Tracking the presence of coal ash in dust has been a challenge for scientists, but tests show that the new tracer can distinguish between the chemical signature of lead that comes from coal ash and lead that comes from other major human or natural sources, including legacy contamination from leaded gasoline and lead paint.

“Lead adds to our forensic toolbox and gives us a powerful new method for tracking fly ash contamination in the environment,” says Avner Vengosh, professor of geochemistry and water quality at Duke University’s Nicholas School of the Environment.

The tracer broadens scientists’ ability to assess and monitor exposure risks of people who live or work near coal ash ponds and landfills or near sites where coal ash is being spread on soil as fill or reused for other purposes.

“Many clean-up workers and local residents who were exposed to fly ash dust containing high levels of lead, arsenic, and other contaminants following the massive TVA coal ash spill in eastern Tennessee in 2008 have experienced debilitating health effects,” Vengosh says.

TASK REQUIREMENTS
Extend the passage on the lead tracer for coal ash, starting right after its final quoted sentence.

DATA BLOCK
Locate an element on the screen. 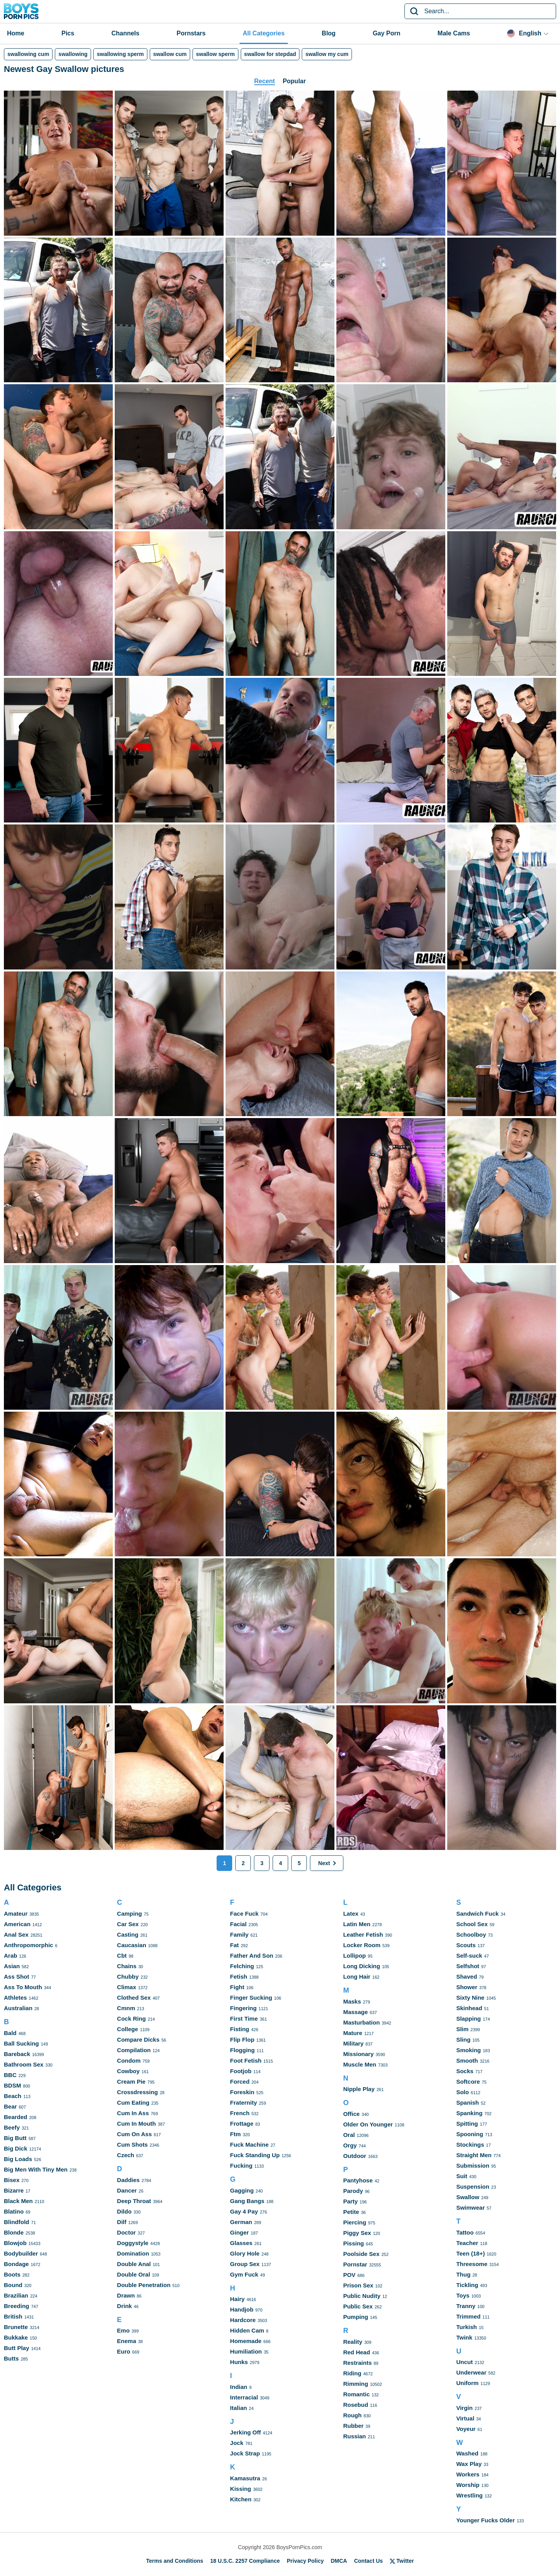 The width and height of the screenshot is (560, 2576). Selfshot is located at coordinates (467, 1966).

ANSWER FOR THIS EXERCISE
“Communities near coal ash storage facilities or sites where coal ash has been mixed with soil as fill are now worried they too might be exposed to harmful contaminants.

“These types of risks are only going to increase under the EPA’s pending proposal to relax restrictions on spreading coal ash for ‘beneficial use’ or storing it in unlined pits and landfills,” Vengosh says.

“Our hope is that this new tracer, which augments the suite of isotopic tracers we already have developed for tracking coal ash contamination in aquatic environments, will help us provide greater protection to communities at risk,” he says.

Vengosh and his colleagues report the work in Environmental Science & Technology Letters. They analyzed 45 fly ash samples from 12 US coal-fired power plants between 2004 and 2013. Of the fly ash samples, 16 originated from Appalachian coal, 22 from coal in the Illinois Basin, and 7 from the Powder River Basin.

It is the first study to provide a systematic analysis of lead isotopes in coal fly ash from all three major US coal-producing basins.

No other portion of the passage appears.